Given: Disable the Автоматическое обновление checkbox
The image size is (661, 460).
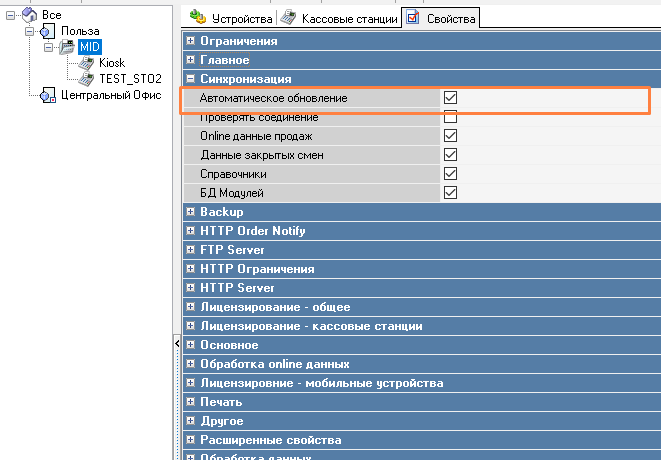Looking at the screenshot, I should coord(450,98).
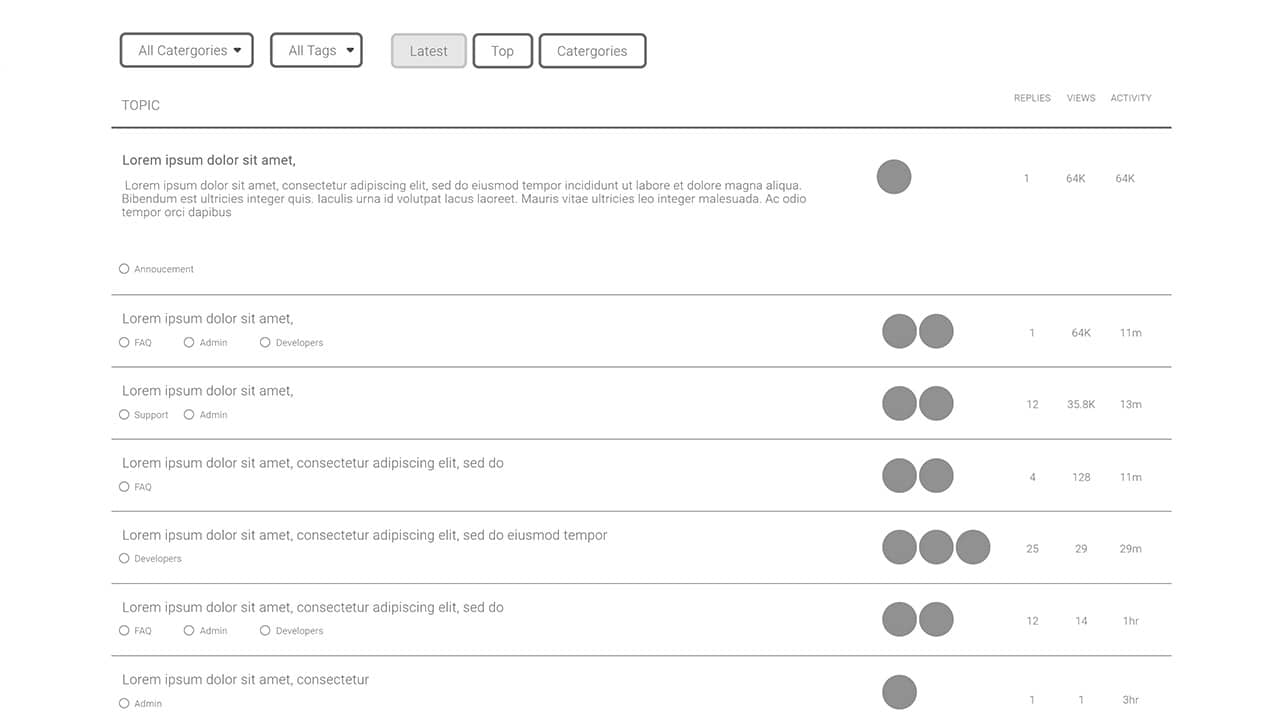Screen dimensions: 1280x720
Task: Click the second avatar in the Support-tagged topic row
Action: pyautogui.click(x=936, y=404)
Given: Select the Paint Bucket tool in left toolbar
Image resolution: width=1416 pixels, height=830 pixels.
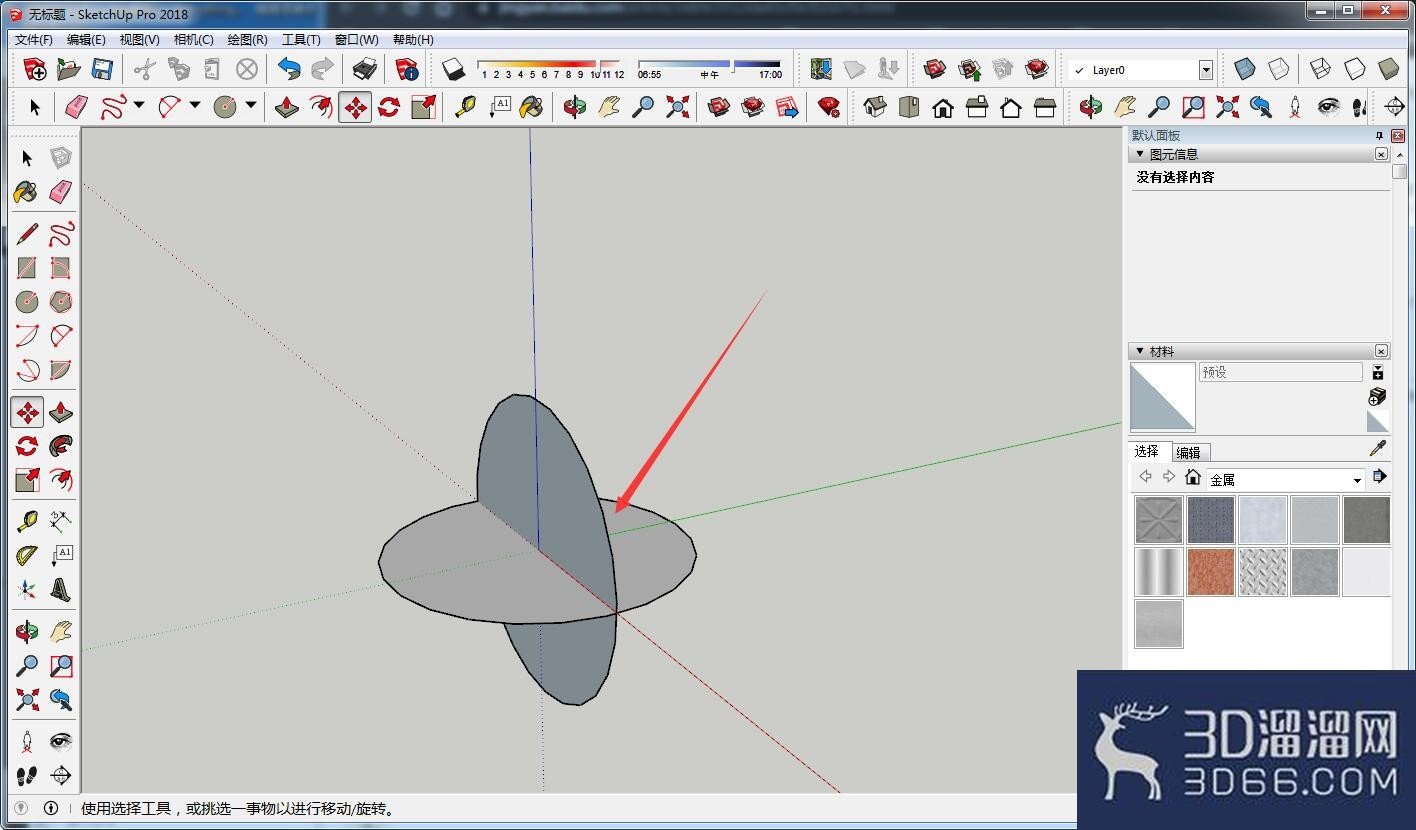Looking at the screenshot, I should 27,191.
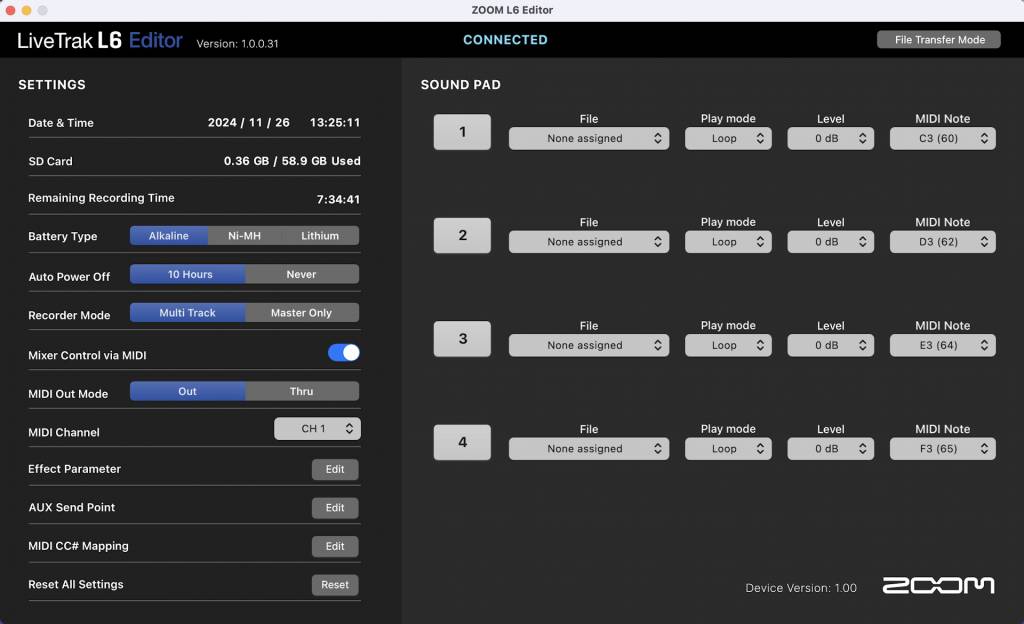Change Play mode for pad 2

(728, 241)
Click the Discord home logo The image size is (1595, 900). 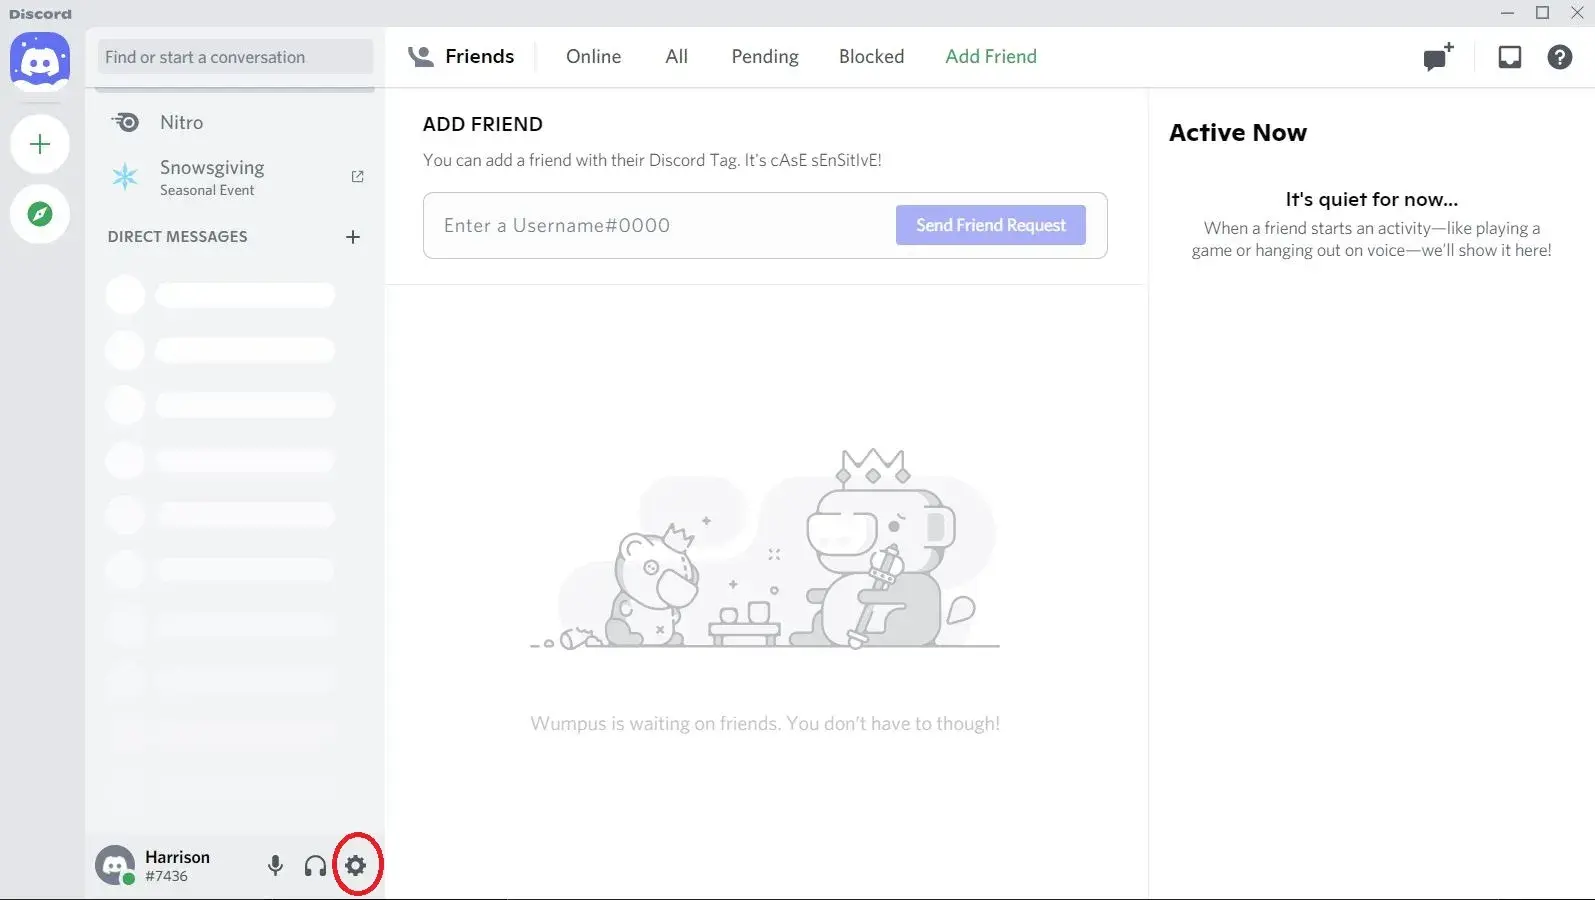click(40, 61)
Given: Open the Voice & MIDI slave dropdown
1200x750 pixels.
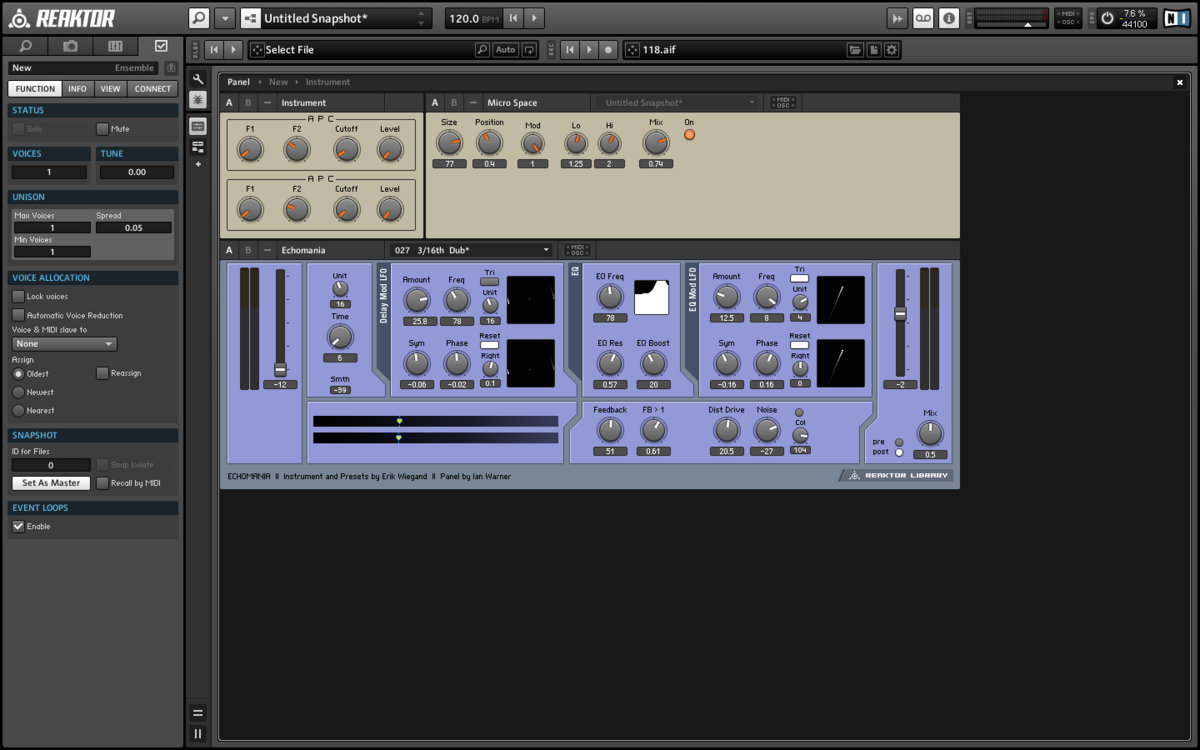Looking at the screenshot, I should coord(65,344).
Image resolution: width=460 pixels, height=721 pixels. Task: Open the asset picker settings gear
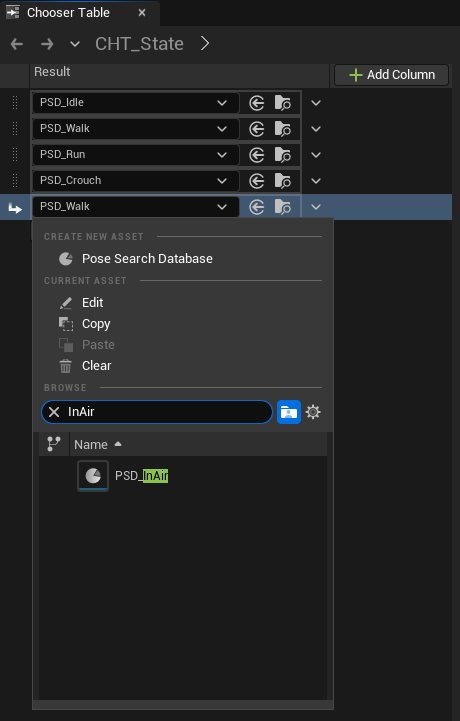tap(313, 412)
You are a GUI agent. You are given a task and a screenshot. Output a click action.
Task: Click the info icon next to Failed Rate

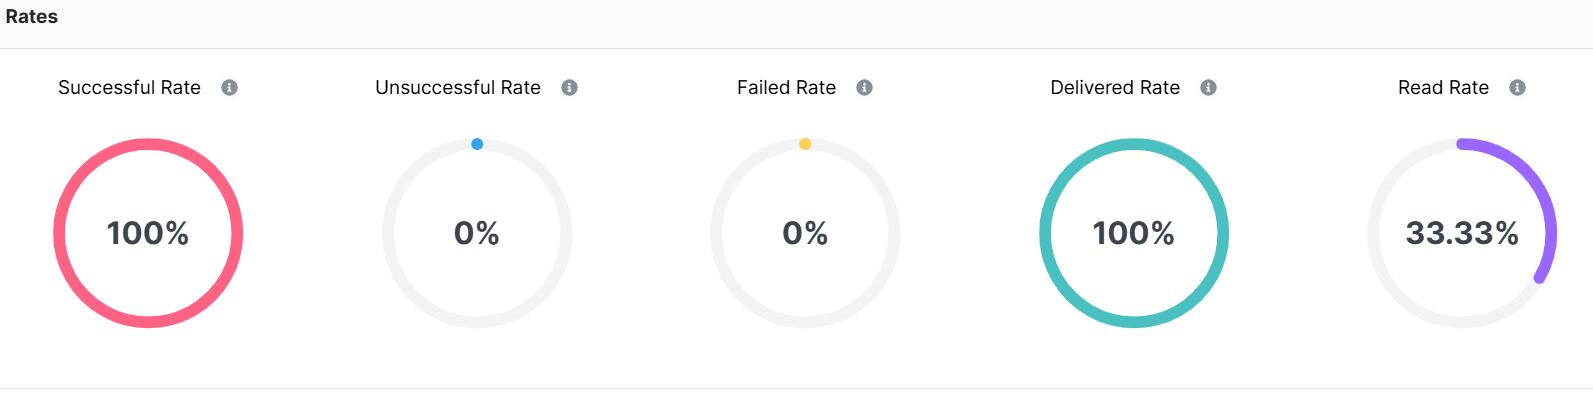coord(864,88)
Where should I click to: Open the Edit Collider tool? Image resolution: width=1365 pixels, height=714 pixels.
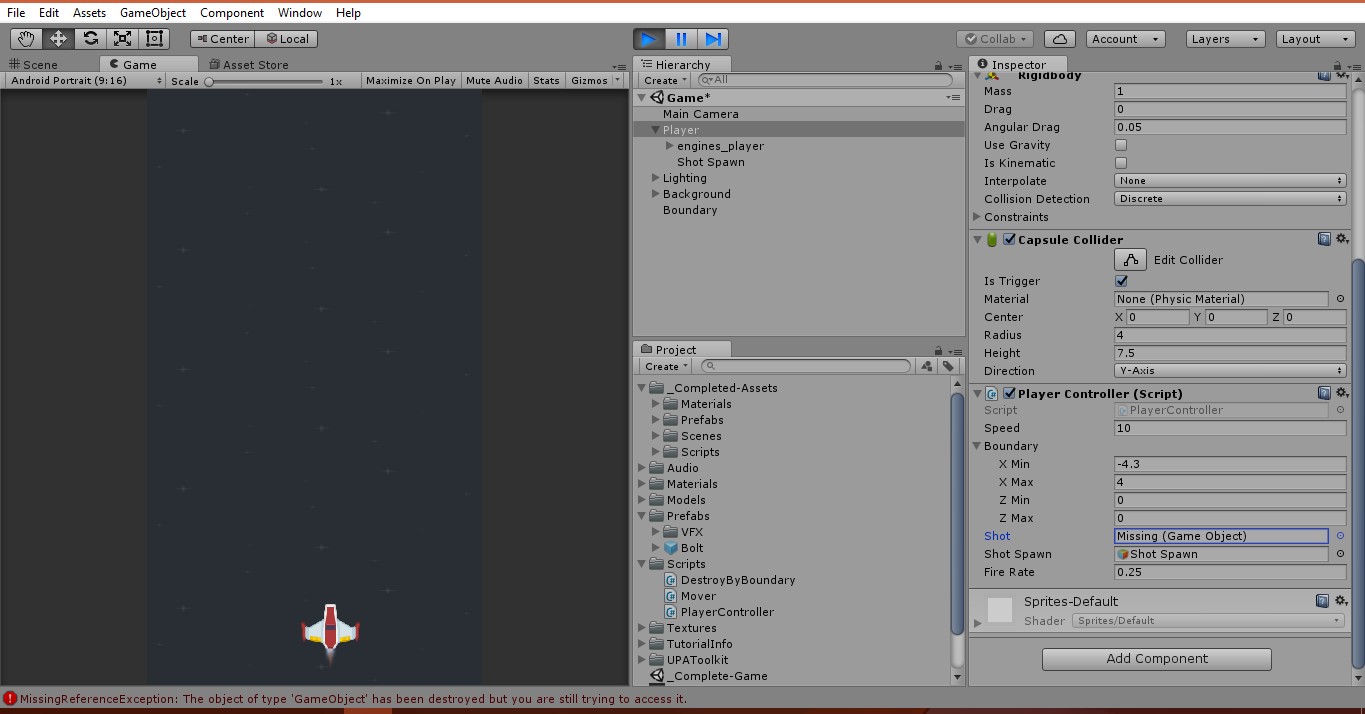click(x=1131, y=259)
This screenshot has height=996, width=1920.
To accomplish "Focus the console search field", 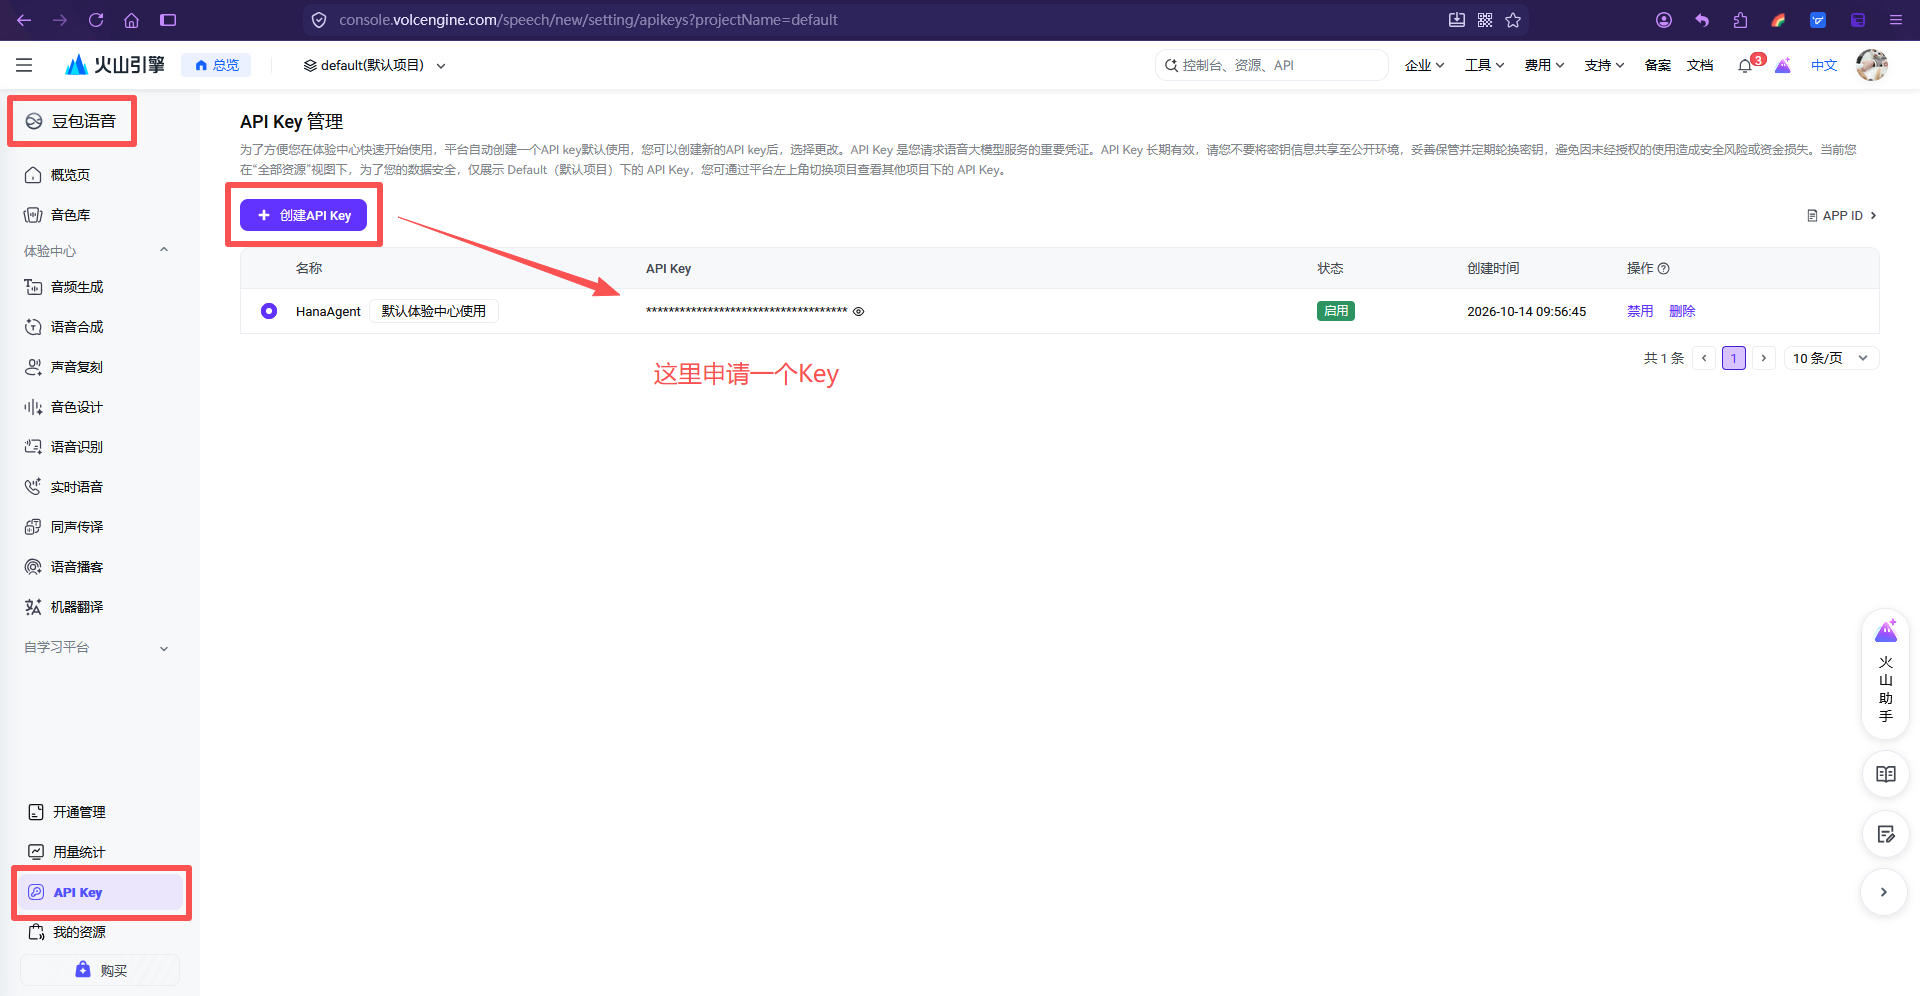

===

**Your task:** In the answer, give only the lines from the one containing "This screenshot has height=996, width=1920." through the end of the records above, each reproduced exactly. Include no pictures.

**Solution to the problem:**
This screenshot has height=996, width=1920.
To accomplish "Focus the console search field", 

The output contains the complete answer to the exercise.